El reflote, con una segunda oleada, se da desde hace pocos años cuando se añaden al programa verde algunas piezas progresistas asociadas a la integración continental y, especialmente, el guiño a la inmigración, justo cuando, en paralelo, se resaltan los discursos de euroescepticismo -con su exposición más cabal en el Brexit- y xenófobos.

Este último item fue el que permitió ganar adeptos desde el ala más a la izquierda del plano ideológico, en busca de contraponerse a gobiernos más conservadores que fueron minando la relevancia de la Unión Europea.

Esa visión europeista les brindó el plafón para sumar elementos a nivel continental. Pero también fueron trascendentales sus números para confeccionar alianzas políticas localmente y así evitar el advenimiento, por ejemplo, de la extrema derecha, como sucede en Austria, donde se alinearon con el Partido Popular de Sebastián Kurz, o en Irlanda, donde habilitaron el gobierno de coalición con los demócratas cristianos de Fine Gael y el centrista Fianna Fail.

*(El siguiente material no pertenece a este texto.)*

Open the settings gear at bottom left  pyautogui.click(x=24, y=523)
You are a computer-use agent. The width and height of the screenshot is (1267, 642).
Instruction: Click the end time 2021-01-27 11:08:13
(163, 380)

Ahora bien, la lógica verde, que se cimentó en regiones menores y ganó fuerza, con el tiempo, en la UE, puede ser clave en un terreno mayor. ¿Por qué? A un año de sellar el acuerdo comercial con el Mercosur, y mientras se espera la revalidación por parte de los diferentes parlamentos, tanto a nivel europeo como de sus miembros de forma individual, entra a tallar la voz de los ecologistas. Y en mayor medida están en contra del vínculo, más que por razones financieras, por las críticas a un posible desgaste que se provoque al medioambiente.

La mirada se posa en Brasil, donde ya previo al Coronavirus se lanzaron quejas cuando se extendieron los incendios en el Amazonas, todo aprovechado, en la sombra, por el presidente Jair Bolsonaro para sumar terrenos de cultivos y también para encerrar aún más a las poblaciones autóctonas de la selva. Eso llevó, por caso, al propio Macron, de hecho hoy más presionado por la ola verde y el resultado electoral, a decir en aquel momento que ese perjuicio a la naturaleza no iba en sintonía con lo que se necesitaba de los gobiernos de ambos bloques, y se ponía en peligro la rúbrica.

El potencial de los ecologistas se evidencia y las circunstancias los favorecen, aunque habrá que aguardar por el devenir para saber si el mundo post pandemia los escucha como una solución o seguirá girando como hasta ahora.